▶ Required tasks:
1. Retype the Haldis Halvorsen biography, everything from "Haldis Halvorsen (September" down to "violinist Leif Halvorsen.".
2. Extend the biography of the singer Haldis Halvorsen from the point where it stops.

── Selected extract ──

Background information
- Born: September 22, 1889 Dale, Norway
- Died: August 17, 1936 (aged 46) Høyanger, Norway
- Occupation: Opera singer
- Years active: 1912–1921

= Haldis Halvorsen =

Haldis Halvorsen (September 22, 1889 – August 17, 1936) was a Norwegian mezzo-soprano opera singer.

== Biography ==
Halvorsen was born Haldis Michelsen in Dale, Norway, the daughter of the parish priest Edvard Johan Michelsen and Helene Sofie Ziesler Smith. From 1907 to 1912 she studied singing under Marie Irgens in Kristiania (now Oslo) and then continued her training in Berlin. She debuted as a singer in Kristiania in 1912. In 1915, she married the violinist Leif Halvorsen.

───
── Extracted records ──

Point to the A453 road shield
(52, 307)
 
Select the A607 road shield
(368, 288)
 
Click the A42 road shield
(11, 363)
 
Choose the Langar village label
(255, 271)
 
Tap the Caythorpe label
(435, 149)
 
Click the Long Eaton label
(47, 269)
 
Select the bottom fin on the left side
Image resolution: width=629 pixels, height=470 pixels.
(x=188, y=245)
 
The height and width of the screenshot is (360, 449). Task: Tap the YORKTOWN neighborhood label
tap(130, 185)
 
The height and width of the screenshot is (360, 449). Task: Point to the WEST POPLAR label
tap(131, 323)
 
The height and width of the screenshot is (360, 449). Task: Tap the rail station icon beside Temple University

───

▶ Response list:
1.
Haldis Halvorsen (September 22, 1889 – August 17, 1936) was a Norwegian mezzo-soprano opera singer.

== Biography ==
Halvorsen was born Haldis Michelsen in Dale, Norway, the daughter of the parish priest Edvard Johan Michelsen and Helene Sofie Ziesler Smith. From 1907 to 1912 she studied singing under Marie Irgens in Kristiania (now Oslo) and then continued her training in Berlin. She debuted as a singer in Kristiania in 1912. In 1915, she married the violinist Leif Halvorsen.

2.
Halvorsen worked for Oslo's Opera Comique from 1918 to 1921, where among other roles she played Delilah in Samson and Delilah, Rachel in La Juive, Elisabeth in Tannhäuser, and Azucena in Il trovatore. She performed in Norway, Sweden, Denmark, and Germany, and appeared with the Berlin State Opera and at the Kiel Opera House.

Halvorsen gave the debut performances of several works by Norwegian composers, including Fartein Valen's Ave Maria (opus 4) and Mignon – Zwei Gedichte von Goethe (opus 7). The latter work was also dedicated to Halvorsen.